There is one thing though, that a digital book could address that would probably persuade me to try these devices: a lower price. Afterall, a digital version of a book costs less to product than a physical version of it. However, this isn’t an advantage that the ebook folks are talking about. So it makes me skeptical about whether they will offer enough of a price difference to make it worth my while.
if I can read my eBook at beach, Pub, Train and/or sports ground may would opt for one -- but not looks feasible in near future as it needs huge infrastructure developments.
Yeah ebooks are nice but I think in 100 years you won't be able to beat that tangible paperback.
One advantage of e-books: searchability. If they can provide that, they're more useful than paper books for anything but fiction. Traditional indexes help, but not enough.
Are we addressing this issue again, perhaps it hasn't been covered in the blog (or BW print), but ebooks have been around for probably close to a decade at this point and we're inching towards real acceptance, though it's unlikely to ever happen.
Traditional books will always have a hand over ebooks for 1 simple reason - cost.
Until ebooks can be sold for 8.95 hardware and all, and checked out from libraries (with hardware) for free - the great majority of the middle class world won't invest $200+ for a device that can be destroyed with a simple fall from 2 feet off the ground, or if it happens to get stuck in a rainshower. Add to that that the books can be sold or traded (DRM-free :) ) and the cost really drops.
For some people that $200 is a week's worth of groceries, health insurance, or half their annual property taxes. Anyone (and this includes the early iPhone adopters) that drops $500 on the newest gadget for the mere reason that it's the newest and considers the $500 not a large investment to have the newest is out of touch with the majority of the country and world.

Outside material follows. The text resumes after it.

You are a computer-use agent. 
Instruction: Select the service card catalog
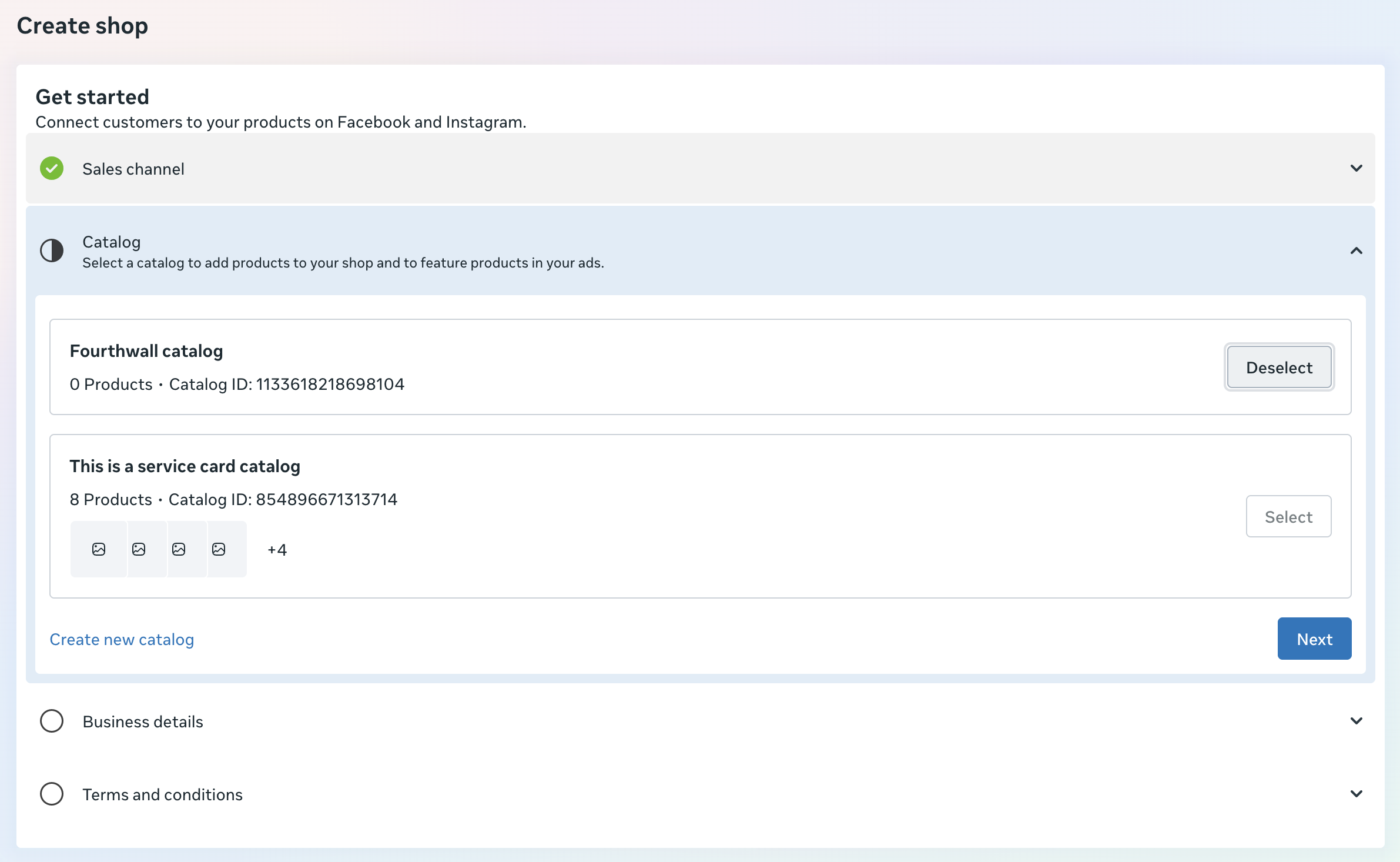coord(1288,517)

Where eBooks have failed is marketing themselves properly to the right demographic - the tech-savvy, affluent, who already have a compatible device and the kind of spare time (and inclination) to want to read an entire Dan Brown novel or 'Getting to Yes' on their commute to work.
Probably a pretty small group - most everyone will be too busy reading their short, sweet and newsworthy RSS feeds from top news outlets (and Biz mags).